I’M partial to a cheeky wee bag of Revels, especially on a train or a bus.

Like life, you never really know what you’re going to get next. The shapes should give you a clue but when you put your hand in and shovel about 8 at a time in your mouth at once then it’s hard to tell.

You get orange, toffee, and a bit of raisin all at one time, and the overwhelming taste of chocolate in a oner. And then you’re sick.

I only mention this because the Chief Medical Officer for England wants to ban them on all public transport to beat the obesity epidemic. Quavers too. And even the humble bag of hula hoops.

It must be quite fun to be a public health official as they seem to be the only group of people guaranteed to have a laugh every time they go to work.

I imagine them sitting round a table in hysterics as they concoct a silly plan for a laugh to ease the nation’s chronic health problems.

“The public will hate it but what a hoot if politicians adopt it”.

And we all know they will. How else can you explain the idea to ban on eating food on trains.

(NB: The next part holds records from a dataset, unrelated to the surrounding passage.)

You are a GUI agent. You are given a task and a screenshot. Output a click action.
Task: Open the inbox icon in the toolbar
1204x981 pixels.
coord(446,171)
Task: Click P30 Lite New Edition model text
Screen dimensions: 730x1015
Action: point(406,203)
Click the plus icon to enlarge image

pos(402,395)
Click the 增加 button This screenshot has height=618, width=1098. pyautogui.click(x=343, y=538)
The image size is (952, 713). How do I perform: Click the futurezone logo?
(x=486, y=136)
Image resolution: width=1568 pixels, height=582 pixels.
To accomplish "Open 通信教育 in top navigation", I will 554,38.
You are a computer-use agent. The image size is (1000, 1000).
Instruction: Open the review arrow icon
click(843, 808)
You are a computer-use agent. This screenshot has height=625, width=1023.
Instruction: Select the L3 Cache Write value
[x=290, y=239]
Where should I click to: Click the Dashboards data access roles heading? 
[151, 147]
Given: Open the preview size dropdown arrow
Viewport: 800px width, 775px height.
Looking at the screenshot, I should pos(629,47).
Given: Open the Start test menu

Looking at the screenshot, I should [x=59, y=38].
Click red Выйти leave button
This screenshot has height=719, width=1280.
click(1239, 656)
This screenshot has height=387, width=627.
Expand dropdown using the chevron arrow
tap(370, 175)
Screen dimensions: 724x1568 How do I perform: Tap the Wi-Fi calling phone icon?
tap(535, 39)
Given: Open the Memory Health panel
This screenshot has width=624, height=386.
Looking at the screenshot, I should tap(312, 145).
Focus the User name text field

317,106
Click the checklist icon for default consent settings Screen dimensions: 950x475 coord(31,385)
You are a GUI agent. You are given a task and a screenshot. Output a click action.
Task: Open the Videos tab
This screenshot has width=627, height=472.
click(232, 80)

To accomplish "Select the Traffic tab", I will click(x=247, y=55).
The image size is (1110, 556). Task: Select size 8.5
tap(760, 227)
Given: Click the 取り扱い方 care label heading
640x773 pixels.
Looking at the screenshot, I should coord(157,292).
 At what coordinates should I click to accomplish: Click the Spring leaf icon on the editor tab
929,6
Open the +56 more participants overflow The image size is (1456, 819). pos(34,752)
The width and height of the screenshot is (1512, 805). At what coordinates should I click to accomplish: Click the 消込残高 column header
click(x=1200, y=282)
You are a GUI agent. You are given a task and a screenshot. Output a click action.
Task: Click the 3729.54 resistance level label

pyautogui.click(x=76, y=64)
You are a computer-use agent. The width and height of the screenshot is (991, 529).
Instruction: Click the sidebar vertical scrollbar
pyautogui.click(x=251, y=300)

A sandwich, a bag of crisps and a g&t on the 15.07 to Inverness has never made anyone fat. It actually makes the journey go quicker, but to some who have to justify their large salary, then it must go.

Public officials, many on huge salaries, seemingly want to ban everything as it makes it easier all round.

So why not go the whole hog and ban food entirely? It’s guaranteed to shed pounds off the population within days, the ageing population won’t exist any more and no-one will present at GPs with complex health problems.

Everyone will just have malnutrition and rickets or both. Indeed, as will the GP so there isn’t really much point going.

Public health officials’ fall-back position seems to be to ban anything that is bad for you, but that can’t be the answer to everything.

They need to start earning their corn and try harder to solve the crisis we face. Not that they can eat the corn obviously.

Some bans are good for health, such as smoking in public places, minimum pricing on alcohol seems to be working and the sugar tax is bound to reap rewards.

But there is a limit on how far public health initiatives should go. Rather than being a means to improving health, they end up penalising the majority for indulging in a treat or two in moderation.

In the meantime, sit back and carry on popping open the Pringles on the train home.